Cotidiano - II
Era uma canção que nem sabia nome, mas tomava de tempos em sua mente, ocupava qualquer pensamento. Chegando no trabalho, disfarçado com sua roupa formal para dia de semana, tentava fazer sentido a canção sem nome.
O movimento ávido no shopping emprestava um pouco mais de vida a rotina ativa e empírica do trabalho cansado. O horário tinha liberdade para acontecer, por isso ele gostava. Não era exatamente acaso, porque ele já sabia. No entanto, não havia motivo ou prova para justificar como ou por que saberia, apenas sabe. Porque ele aprendeu a acreditar nas coisas sem haver razão e dessa maneira era mais bonito e verdadeiro. Bastava alguma força, a realidade não é tão difícil. Sua crença fora intocável e paciente, como a serenidade usada todos os dias para cuidadosamente alternar os três itens que mais gostava das opções de refeição. Como para ir ao cinema, com o carro que só usa fim-de-semana, como para calcular os gastos.

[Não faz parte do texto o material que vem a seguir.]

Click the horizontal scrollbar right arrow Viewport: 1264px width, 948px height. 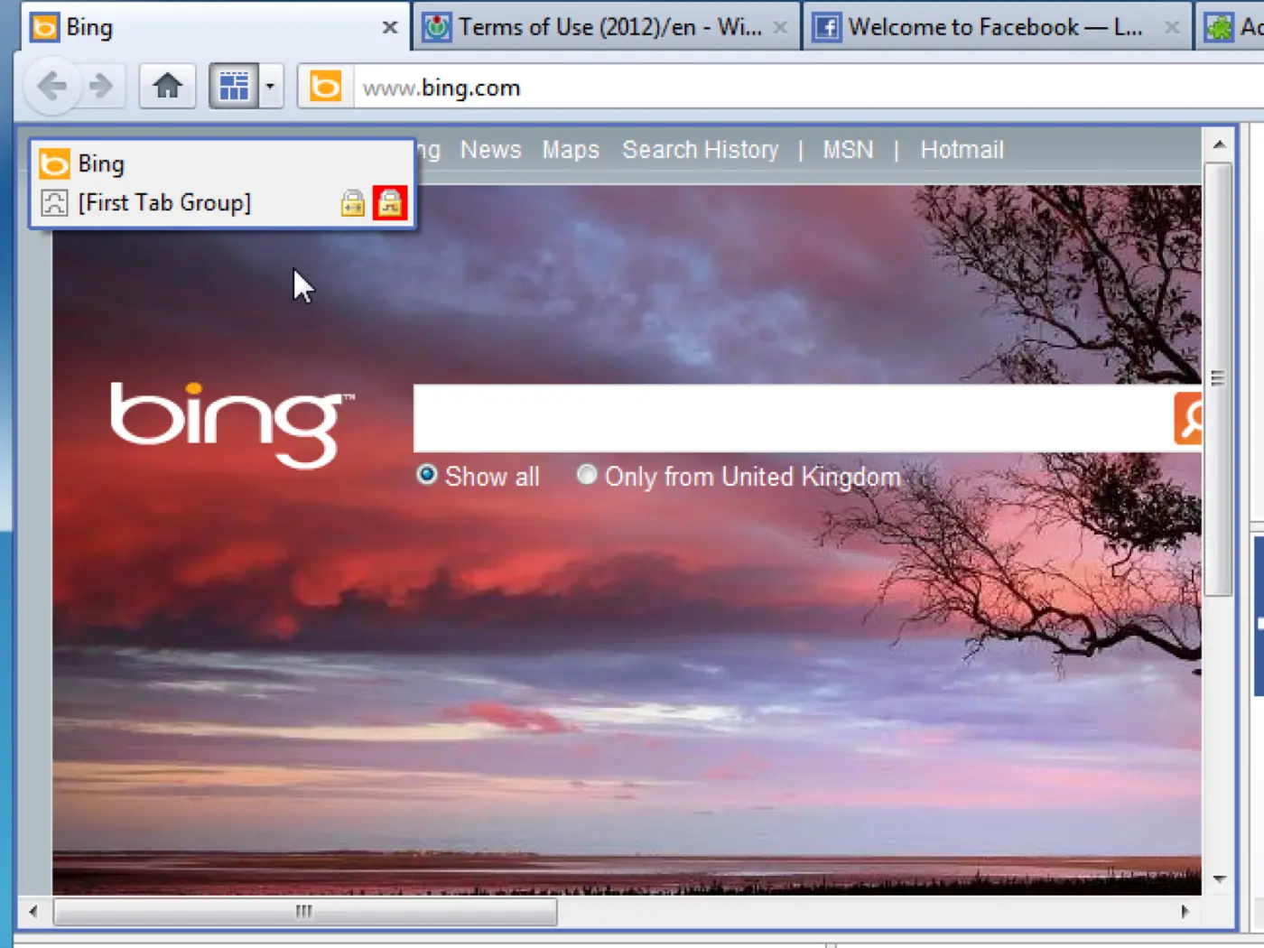1185,911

Até o fim de expediente, resistia ainda tranqüilo, mesmo com presença fática da canção lhe vigiando a memória. Mesmo com satisfação óbvia apregoada ao semblante dos trabalhadores esforçados, transpirando, empurrando o resto do dia para chegar às dezoito horas. Acima de tudo e todos, permanecia sereno e paciente, na mesma posição que trabalha durante toda a semana.

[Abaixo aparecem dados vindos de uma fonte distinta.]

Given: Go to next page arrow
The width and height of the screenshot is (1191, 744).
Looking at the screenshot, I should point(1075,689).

Muitas vezes, ele vivia como um observador do mundo. Um telespectador paciente. Assistia as pessoas sem se deixar perceber, via e ouvia a tudo tentando se fazer pouco interferente, como quem já tivesse vivido o que ocorre ao redor. Como no cinema. Como quem tivera revendo algo que com saudosismo, com atenção, do lado de fora.

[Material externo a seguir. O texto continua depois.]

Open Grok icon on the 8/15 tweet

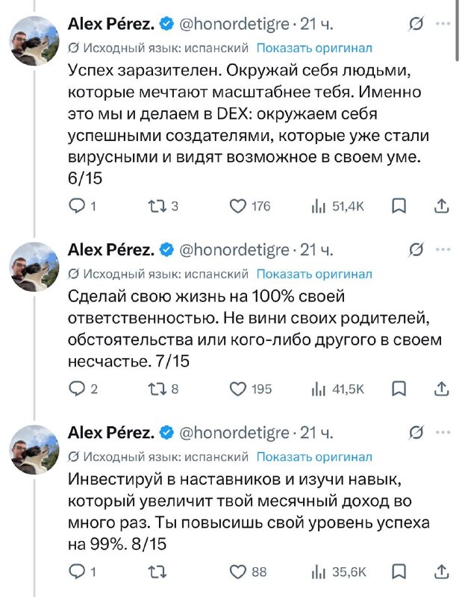(416, 433)
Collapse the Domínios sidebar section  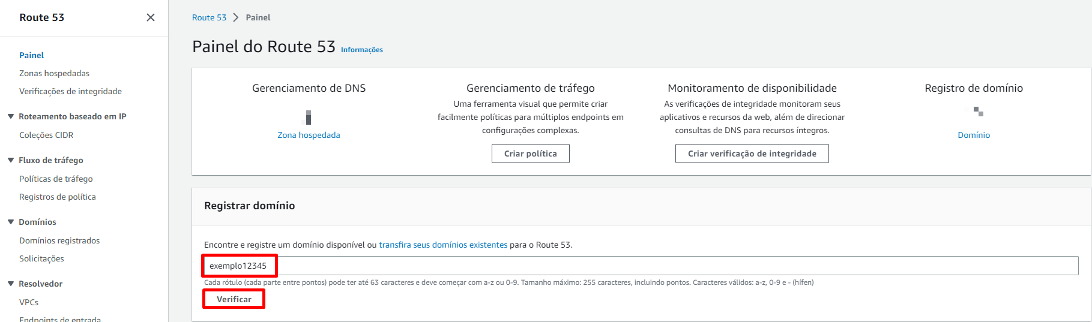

O metrô andava mais depressa neste dia particular. Debaixo do braço, um vinho suave e meio maço de cigarros guardados da semana. O vinho era o mesmo, uma única garrafa, sempre.
No sofá, ensaiava acontecimentos dos filmes. E diálogos de cinema que guardava para um dia usar em alguém. Preferia os romances, como nos livros, mesmos os menos atrevidos, onde tudo parecia fácil e compreensível: para todos haveria uma oportunidade, um reencontro, aquele acidente feliz. Como no shopping.
Apagou o ultimo cigarro, espirou um pouco do ar que lhe restava, reproduzindo com a boca uma expressão que lembra bem um bocejo.
Fracassou ao tentar desligar a TV. Acabou dormindo com o volume bastante alto, para atrapalhar a canção triste-bela que, por dentro, sobreviveu durante todo o dia.